Shedding light on something else: The random forest algorithm introduces extra randomness while growing the trees. While splitting a node, instead of searching the entire feature space, it searches for the best feature among a random subset of features. This further enhances the diversity of the models and reduces variance, giving rise to an overall better ensemble.
Random forests can also be implemented using scikit-learn for both the regression and classification tasks. It has all the hyperparameters of a DecisionTreeRegressor (or DecisionTreeClassifier) to control how individual trees are grown, plus all the hyperparameters of a BaggingRegressor (or BaggingClassifier), with some exceptions. The other set of hyperparameters is also there to control the sampling of features to consider at each node.
Conclusion
In this article, we discussed the issues of overfitting and instability in decision trees and how we can use ensemble methods such as bagging to overcome them.
- Decision trees are powerful Machine Learning algorithms that can solve both regression and classification problems, however, they suffer from overfitting and instability.
- Overfitting occurs when a model fits the training data so perfectly that it fails to generalize well and learn the underlying behavior of the data.

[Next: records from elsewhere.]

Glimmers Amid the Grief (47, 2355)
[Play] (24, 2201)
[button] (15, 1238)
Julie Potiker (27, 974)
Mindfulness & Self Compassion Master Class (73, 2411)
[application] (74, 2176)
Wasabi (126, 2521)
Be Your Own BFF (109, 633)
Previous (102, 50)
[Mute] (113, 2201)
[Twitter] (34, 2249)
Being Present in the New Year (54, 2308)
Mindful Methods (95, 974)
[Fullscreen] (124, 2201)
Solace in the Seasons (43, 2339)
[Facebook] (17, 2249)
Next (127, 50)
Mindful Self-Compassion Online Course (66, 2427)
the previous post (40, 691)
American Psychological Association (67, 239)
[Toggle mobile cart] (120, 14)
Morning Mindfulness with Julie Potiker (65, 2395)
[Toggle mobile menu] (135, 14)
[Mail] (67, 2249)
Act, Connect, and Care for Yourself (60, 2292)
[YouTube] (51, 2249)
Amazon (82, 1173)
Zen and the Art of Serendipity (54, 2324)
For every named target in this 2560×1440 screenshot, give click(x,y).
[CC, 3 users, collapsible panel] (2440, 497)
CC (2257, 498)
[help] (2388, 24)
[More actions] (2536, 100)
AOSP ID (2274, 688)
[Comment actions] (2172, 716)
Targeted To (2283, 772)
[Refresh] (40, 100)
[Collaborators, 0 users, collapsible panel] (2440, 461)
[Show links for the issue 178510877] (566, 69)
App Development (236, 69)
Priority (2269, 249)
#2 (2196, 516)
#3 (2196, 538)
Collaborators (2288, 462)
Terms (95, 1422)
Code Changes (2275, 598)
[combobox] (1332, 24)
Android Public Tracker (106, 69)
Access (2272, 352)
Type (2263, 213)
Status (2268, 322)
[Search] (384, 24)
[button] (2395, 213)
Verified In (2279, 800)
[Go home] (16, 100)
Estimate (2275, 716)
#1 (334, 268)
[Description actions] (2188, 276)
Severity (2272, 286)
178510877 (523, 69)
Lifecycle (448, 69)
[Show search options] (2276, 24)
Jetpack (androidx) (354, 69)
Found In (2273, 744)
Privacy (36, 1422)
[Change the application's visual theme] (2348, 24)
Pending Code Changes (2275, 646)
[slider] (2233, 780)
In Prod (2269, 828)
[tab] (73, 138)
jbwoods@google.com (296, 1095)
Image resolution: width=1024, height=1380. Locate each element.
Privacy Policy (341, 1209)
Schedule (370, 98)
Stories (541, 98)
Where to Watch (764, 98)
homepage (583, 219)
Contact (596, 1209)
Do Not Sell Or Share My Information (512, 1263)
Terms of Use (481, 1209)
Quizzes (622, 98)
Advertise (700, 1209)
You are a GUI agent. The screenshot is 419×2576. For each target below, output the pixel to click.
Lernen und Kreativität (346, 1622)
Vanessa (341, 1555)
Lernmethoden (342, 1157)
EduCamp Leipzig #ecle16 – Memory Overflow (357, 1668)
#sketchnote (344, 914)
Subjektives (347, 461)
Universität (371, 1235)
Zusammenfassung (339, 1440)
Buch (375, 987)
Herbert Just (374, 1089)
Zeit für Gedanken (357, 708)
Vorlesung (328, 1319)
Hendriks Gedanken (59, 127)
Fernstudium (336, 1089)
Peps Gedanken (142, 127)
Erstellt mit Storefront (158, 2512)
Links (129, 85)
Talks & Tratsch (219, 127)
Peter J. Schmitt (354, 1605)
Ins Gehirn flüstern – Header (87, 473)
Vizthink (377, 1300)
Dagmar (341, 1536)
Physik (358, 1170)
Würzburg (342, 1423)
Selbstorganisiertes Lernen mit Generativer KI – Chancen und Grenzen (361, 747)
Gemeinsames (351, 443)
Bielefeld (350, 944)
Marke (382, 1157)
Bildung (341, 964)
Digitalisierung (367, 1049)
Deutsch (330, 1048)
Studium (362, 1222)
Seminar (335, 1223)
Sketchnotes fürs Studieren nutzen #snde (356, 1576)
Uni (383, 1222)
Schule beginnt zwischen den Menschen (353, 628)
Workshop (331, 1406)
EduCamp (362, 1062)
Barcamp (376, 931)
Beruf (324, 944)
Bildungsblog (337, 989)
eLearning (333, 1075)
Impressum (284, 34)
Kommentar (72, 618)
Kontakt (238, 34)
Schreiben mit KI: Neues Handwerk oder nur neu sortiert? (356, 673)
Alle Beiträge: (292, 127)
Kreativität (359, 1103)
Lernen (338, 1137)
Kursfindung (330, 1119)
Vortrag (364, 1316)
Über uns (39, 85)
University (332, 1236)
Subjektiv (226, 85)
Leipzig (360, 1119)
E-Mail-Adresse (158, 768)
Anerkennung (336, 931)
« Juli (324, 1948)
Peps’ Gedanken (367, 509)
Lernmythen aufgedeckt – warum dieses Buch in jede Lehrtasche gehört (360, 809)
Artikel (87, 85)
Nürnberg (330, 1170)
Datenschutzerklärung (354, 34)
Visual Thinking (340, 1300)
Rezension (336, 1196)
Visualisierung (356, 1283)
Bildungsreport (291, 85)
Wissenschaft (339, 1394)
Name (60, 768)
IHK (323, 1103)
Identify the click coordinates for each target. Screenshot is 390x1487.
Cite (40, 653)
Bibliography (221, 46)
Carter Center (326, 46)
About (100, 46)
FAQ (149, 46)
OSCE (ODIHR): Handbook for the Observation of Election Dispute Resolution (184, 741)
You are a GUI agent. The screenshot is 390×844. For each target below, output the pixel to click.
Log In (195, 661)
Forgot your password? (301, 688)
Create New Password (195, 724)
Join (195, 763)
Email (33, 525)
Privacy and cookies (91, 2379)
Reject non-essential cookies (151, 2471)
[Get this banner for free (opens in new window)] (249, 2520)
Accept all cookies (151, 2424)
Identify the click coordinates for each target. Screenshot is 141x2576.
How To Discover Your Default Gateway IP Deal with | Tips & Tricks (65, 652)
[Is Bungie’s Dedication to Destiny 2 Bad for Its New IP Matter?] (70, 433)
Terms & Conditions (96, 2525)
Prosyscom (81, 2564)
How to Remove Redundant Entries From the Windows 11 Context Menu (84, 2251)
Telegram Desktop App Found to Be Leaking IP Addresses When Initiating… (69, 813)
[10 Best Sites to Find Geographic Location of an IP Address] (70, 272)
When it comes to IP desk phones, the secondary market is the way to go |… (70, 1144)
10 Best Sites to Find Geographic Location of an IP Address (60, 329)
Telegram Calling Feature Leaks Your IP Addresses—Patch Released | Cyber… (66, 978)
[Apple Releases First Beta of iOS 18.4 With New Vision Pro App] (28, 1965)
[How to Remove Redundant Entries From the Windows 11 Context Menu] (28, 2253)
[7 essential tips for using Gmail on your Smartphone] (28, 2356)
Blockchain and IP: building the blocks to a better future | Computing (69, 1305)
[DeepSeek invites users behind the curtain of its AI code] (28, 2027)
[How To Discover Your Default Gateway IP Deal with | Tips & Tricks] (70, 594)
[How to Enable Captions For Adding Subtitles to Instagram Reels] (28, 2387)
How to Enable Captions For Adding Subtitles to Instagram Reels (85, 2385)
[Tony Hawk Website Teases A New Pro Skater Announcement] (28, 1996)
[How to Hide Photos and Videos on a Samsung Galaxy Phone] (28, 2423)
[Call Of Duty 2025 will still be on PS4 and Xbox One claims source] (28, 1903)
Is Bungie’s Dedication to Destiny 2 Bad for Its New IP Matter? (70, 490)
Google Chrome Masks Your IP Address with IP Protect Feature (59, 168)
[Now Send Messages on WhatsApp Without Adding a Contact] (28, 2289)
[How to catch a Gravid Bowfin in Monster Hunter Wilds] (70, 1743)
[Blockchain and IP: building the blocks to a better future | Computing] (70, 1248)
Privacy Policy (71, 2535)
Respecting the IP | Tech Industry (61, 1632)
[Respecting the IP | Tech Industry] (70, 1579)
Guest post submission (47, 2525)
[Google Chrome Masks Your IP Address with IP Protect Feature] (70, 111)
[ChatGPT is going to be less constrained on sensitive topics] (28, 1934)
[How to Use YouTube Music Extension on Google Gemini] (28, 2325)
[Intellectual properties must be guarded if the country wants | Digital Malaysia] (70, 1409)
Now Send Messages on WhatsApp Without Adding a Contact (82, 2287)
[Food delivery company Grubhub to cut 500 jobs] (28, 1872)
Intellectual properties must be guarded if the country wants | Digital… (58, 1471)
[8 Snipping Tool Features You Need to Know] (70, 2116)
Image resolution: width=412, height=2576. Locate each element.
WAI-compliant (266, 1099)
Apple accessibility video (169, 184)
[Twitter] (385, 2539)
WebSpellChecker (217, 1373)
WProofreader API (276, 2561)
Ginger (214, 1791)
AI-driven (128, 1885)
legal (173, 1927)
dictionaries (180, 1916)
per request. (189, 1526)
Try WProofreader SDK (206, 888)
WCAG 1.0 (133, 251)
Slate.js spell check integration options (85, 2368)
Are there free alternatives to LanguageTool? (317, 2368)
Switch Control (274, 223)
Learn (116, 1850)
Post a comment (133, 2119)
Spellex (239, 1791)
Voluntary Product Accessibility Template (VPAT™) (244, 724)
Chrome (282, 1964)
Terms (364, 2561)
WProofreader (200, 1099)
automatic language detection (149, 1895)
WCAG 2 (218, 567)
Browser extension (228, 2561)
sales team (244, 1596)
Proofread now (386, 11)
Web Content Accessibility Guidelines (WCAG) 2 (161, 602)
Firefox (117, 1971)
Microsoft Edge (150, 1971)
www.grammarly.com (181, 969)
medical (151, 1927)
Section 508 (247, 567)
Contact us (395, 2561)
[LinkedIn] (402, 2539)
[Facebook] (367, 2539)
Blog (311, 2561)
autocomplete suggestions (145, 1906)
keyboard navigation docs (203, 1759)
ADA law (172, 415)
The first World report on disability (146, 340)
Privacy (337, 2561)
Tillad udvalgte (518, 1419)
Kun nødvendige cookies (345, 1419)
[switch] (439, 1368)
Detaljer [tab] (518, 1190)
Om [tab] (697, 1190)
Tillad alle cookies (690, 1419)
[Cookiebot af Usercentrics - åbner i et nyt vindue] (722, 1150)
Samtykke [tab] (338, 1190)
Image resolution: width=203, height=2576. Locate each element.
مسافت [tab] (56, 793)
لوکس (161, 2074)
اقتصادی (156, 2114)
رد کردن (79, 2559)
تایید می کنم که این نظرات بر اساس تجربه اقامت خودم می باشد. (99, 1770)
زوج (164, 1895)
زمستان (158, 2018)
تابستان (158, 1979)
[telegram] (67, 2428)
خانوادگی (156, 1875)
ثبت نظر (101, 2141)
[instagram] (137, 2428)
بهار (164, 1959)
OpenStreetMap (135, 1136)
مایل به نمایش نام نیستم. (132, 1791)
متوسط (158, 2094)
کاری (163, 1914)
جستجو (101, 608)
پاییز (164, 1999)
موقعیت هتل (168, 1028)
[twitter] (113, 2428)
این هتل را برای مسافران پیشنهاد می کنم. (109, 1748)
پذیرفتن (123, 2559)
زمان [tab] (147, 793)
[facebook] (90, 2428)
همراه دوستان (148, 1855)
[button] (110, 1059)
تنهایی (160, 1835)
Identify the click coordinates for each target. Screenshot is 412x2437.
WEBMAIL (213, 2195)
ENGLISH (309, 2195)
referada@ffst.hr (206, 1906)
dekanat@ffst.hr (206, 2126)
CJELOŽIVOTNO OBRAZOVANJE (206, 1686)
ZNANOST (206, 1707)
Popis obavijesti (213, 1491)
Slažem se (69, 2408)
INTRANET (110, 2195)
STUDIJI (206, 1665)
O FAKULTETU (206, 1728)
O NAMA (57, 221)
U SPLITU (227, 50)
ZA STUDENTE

- Regularization can be used to reduce the chance of Overfitting by limiting the growth of the decision tree.
- Another problem with decision trees is that they are highly sensitive to small variations in the data that make them unstable. This can be overcome by using ensemble techniques.
- Ensemble learning consists of training multiple predictors on random subsets of the training data and then aggregating their predictions. Bagging is one such technique that samples the training data with replacement.
- Random Forests improve upon the decision trees by incorporating bagging and random feature selection at each node to reduce the overall variance.
Thank you for reading, I hope it was helpful!
Open to any feedback or suggestions.
References:
[1] https://www.ibm.com/topics/overfitting
[2] Hands-on machine learning with Scikit-Learn, Keras and TensorFlow: concepts, tools, and techniques to build intelligent systems (2nd ed.). O’Reilly. Aurélien Géron, 2019.
[3] The Hundred-Page Machine Learning Book, Andriy Burkov, 2019.